Exercise requirements
Provide only the number of lines in the following data that contain "Sort".

Stored data:

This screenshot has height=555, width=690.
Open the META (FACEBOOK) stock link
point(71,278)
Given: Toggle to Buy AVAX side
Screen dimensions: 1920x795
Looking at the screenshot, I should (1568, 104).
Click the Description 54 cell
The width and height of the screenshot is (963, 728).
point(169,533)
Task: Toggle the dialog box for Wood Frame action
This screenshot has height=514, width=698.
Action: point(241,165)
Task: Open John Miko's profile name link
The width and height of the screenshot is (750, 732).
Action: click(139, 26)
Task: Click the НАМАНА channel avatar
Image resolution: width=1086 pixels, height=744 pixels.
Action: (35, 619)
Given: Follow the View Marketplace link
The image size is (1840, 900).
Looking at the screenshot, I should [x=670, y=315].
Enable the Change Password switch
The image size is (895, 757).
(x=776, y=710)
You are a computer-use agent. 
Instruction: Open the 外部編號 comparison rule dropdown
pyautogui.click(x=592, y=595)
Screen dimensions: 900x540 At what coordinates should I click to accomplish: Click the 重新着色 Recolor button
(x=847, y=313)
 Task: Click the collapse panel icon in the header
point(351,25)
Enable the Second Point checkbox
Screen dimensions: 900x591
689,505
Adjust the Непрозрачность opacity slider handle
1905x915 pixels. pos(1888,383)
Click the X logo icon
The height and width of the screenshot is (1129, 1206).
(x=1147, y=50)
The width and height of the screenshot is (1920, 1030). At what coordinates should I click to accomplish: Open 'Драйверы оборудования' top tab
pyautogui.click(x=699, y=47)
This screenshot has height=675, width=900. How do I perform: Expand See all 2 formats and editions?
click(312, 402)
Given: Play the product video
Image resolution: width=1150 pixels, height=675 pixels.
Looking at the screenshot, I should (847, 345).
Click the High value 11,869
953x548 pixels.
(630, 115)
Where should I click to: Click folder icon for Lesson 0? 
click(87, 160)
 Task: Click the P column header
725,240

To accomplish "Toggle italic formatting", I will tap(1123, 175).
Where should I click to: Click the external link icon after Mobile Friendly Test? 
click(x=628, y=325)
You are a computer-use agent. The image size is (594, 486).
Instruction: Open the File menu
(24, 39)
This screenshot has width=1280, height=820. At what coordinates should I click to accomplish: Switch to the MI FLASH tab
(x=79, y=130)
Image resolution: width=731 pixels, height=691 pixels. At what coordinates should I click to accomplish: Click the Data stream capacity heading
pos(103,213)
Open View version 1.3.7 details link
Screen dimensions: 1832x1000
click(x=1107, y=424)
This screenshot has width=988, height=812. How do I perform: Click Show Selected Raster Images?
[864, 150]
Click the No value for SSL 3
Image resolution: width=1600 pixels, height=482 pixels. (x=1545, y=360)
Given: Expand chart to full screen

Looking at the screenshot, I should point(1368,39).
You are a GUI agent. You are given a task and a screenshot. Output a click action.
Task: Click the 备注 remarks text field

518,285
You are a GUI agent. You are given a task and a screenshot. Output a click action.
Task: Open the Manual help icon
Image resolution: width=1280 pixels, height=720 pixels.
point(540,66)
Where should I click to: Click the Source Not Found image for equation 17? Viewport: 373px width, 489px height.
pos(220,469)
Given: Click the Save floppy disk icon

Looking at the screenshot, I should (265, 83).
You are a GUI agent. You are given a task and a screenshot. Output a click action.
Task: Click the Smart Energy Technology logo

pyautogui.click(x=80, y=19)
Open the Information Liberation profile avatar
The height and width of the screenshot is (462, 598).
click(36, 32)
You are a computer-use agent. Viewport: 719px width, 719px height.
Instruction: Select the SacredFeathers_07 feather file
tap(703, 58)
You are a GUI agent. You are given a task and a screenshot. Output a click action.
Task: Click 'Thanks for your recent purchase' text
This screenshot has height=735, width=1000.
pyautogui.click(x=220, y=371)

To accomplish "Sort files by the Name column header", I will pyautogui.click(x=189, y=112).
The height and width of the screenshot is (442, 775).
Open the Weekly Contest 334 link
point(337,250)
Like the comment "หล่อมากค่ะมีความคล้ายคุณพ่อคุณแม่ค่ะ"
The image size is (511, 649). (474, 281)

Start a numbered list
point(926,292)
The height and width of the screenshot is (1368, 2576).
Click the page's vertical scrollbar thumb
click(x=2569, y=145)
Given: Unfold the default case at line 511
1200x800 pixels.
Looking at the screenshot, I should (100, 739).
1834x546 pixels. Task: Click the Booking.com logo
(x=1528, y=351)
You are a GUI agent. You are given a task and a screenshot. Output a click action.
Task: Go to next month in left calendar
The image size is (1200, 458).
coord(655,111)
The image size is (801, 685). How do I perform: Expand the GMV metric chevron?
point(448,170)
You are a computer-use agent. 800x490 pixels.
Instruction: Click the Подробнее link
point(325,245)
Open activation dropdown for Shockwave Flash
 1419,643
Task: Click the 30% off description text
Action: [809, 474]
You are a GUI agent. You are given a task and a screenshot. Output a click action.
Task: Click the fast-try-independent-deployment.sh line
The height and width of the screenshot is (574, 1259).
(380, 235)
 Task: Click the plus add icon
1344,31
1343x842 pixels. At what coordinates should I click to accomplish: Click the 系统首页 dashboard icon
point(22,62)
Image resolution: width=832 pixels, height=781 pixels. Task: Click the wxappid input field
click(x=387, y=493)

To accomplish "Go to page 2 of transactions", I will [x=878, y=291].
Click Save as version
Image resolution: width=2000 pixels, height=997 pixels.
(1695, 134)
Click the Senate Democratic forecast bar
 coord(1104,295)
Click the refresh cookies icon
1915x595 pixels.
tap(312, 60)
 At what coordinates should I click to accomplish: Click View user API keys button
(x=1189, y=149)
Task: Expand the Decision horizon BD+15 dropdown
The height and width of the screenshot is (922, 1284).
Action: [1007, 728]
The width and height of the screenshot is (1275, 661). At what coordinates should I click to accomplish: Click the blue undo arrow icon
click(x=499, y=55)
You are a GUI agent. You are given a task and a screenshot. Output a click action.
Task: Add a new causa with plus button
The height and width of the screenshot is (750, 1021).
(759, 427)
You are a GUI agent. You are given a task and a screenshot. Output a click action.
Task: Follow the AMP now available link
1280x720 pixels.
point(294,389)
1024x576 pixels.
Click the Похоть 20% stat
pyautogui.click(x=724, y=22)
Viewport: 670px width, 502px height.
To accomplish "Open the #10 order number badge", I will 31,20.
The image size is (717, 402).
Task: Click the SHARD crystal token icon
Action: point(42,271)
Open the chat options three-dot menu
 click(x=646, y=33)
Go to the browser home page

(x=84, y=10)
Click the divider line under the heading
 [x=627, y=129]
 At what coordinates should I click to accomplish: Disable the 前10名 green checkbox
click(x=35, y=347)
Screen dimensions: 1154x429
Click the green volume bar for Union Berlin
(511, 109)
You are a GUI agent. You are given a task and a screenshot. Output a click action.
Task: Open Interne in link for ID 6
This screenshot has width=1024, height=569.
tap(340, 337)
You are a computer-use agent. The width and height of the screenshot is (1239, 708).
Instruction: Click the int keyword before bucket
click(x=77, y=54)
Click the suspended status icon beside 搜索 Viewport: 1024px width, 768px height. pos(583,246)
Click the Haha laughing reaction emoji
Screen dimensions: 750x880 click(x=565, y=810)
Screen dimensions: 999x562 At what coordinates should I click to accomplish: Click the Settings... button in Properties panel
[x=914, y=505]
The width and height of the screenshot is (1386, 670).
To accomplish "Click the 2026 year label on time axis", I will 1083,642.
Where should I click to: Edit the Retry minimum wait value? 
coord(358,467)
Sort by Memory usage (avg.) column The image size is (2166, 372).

Result of the exercise
2